Nicht direkt - eher so ungefähr jede DE...

 *leo2k wrote:*   

> ich muss nochmal dazu sagen, ich benutze fluxbox, habe also kein konfigurationscenter o.ä.

 

Ich kenne Fluxbox nicht - insofern interessiert mich eher, welche Programme Du nutzt...

 *leo2k wrote:*   

> jetzt wäre es nicht schlecht, wenn einer von denen die kde, gnome etc benutzen, mal herausfinden würden, an welcher schraube ihr konfigurationsmenü dreht, sodass ich das hier manuell und hoffentlich erfolgreich ändern kann.

 

You say "jump", and I ask "how high"?!

Ts...

Gnome-Programme halten sich recht genau an die Vorgaben aus "gnome-font-properties". Recht erstaunliche Konsistenz - glaubt man garnicht, grade bei Gnome...  :Rolling Eyes:  (kann nötig sein, dass man den "gnome-settings-daemon" laufen lassen muss)
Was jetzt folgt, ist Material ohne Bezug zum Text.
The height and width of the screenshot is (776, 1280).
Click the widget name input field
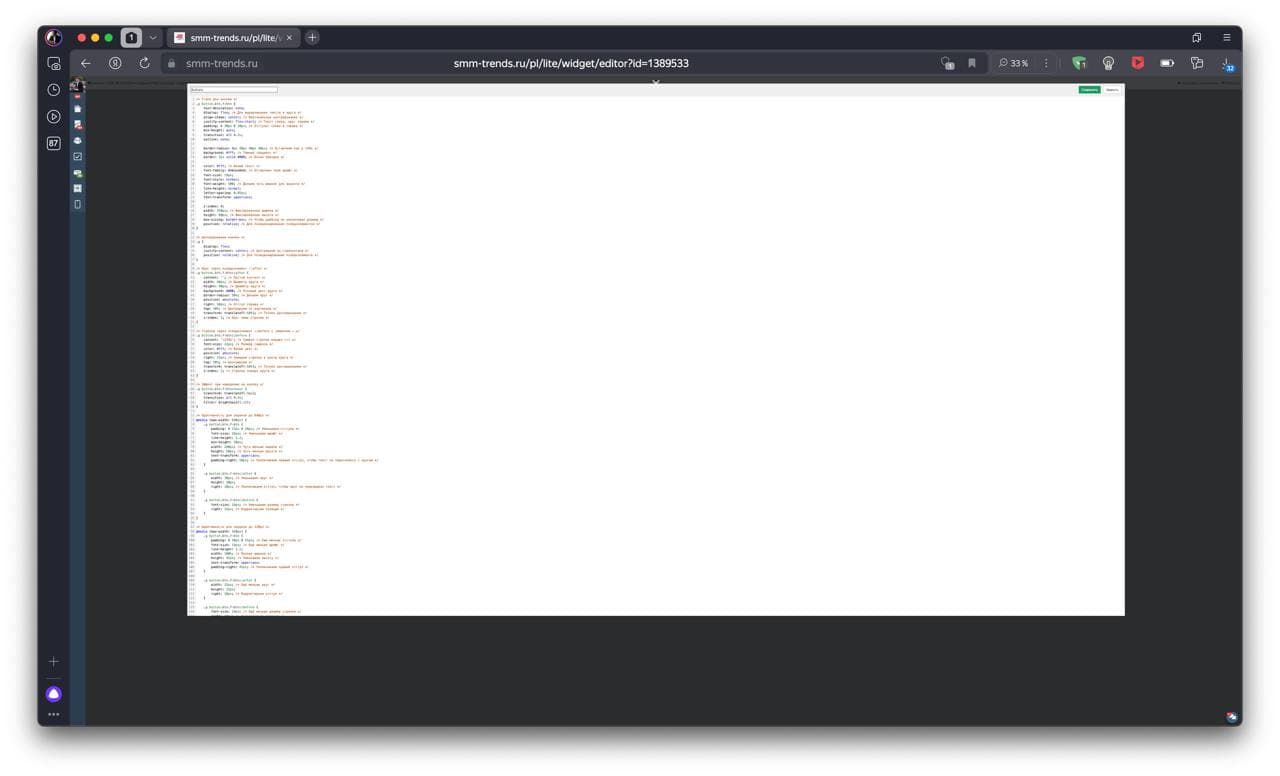tap(233, 90)
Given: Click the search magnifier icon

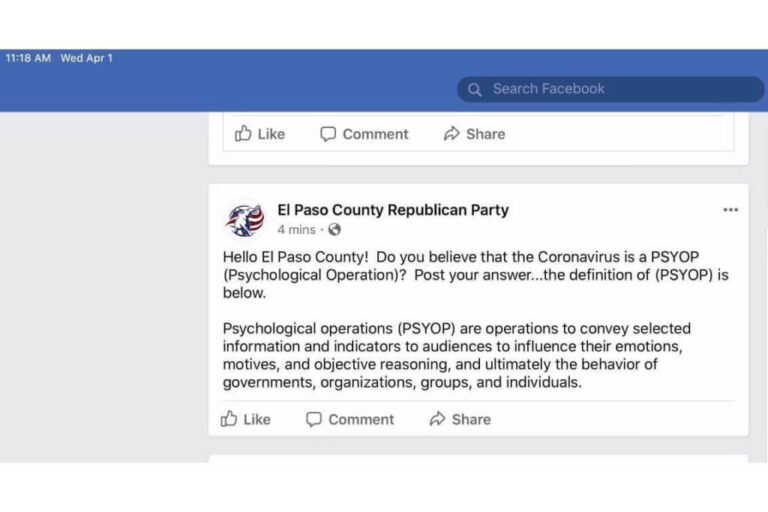Looking at the screenshot, I should pos(474,90).
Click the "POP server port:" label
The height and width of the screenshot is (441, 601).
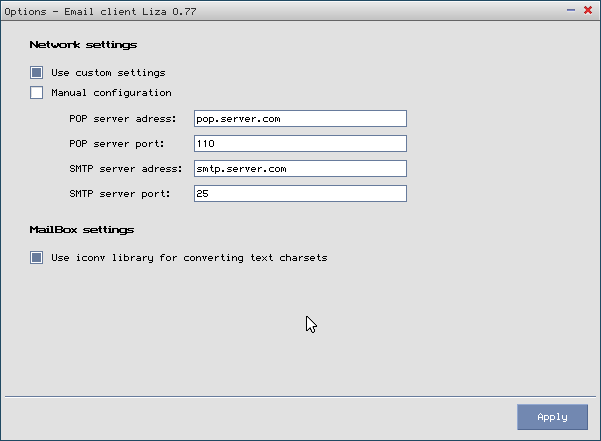(116, 144)
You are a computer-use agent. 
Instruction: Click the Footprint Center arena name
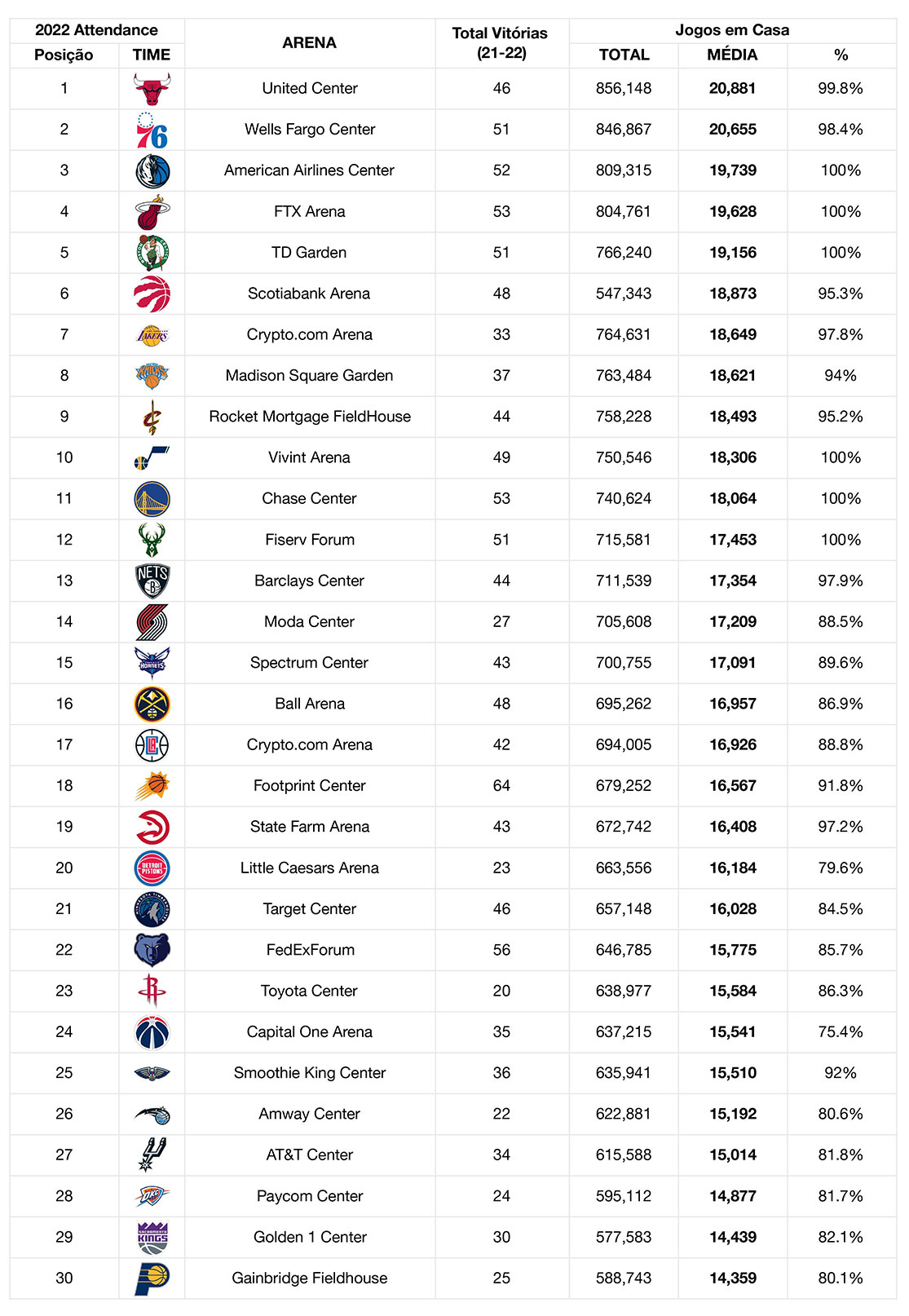point(310,786)
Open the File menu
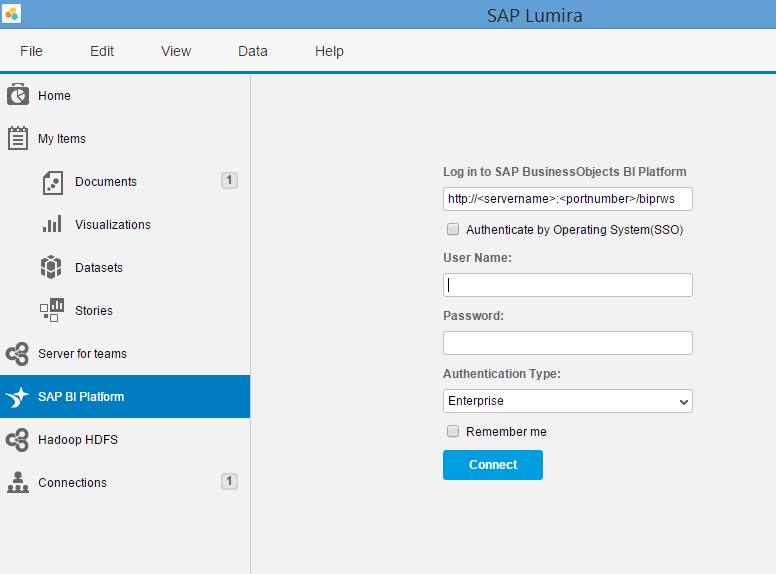Image resolution: width=776 pixels, height=574 pixels. [x=31, y=51]
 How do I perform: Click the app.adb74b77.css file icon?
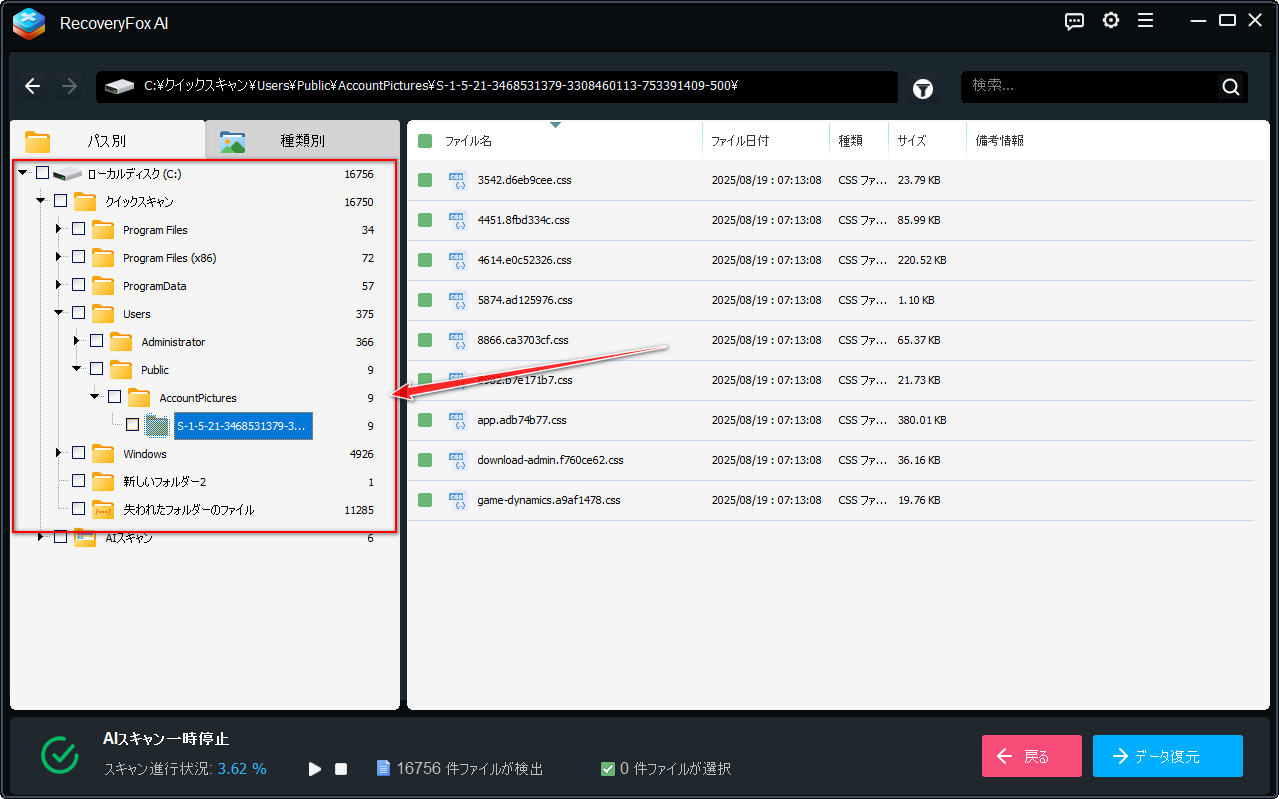(x=458, y=420)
KDE-Programme halten sich sehr genau an die Einstellungen, die man mit "kcontrol" vornimmt.

QT-Programme halten sich an Einstellungen, die man in "qtconfig" vornimmt.

Nur hab ich keine Erfahrung mit dem Deaktivieren von anti-alias... Ich mein, wie klein muss man Schriften einstellen, dass einen das stören kann? 4pt??  :Smile: 

psyeye

----------

## boris64

Sagt mal, mit welchen USE-flags habt ihr euer X eigentlich installiert?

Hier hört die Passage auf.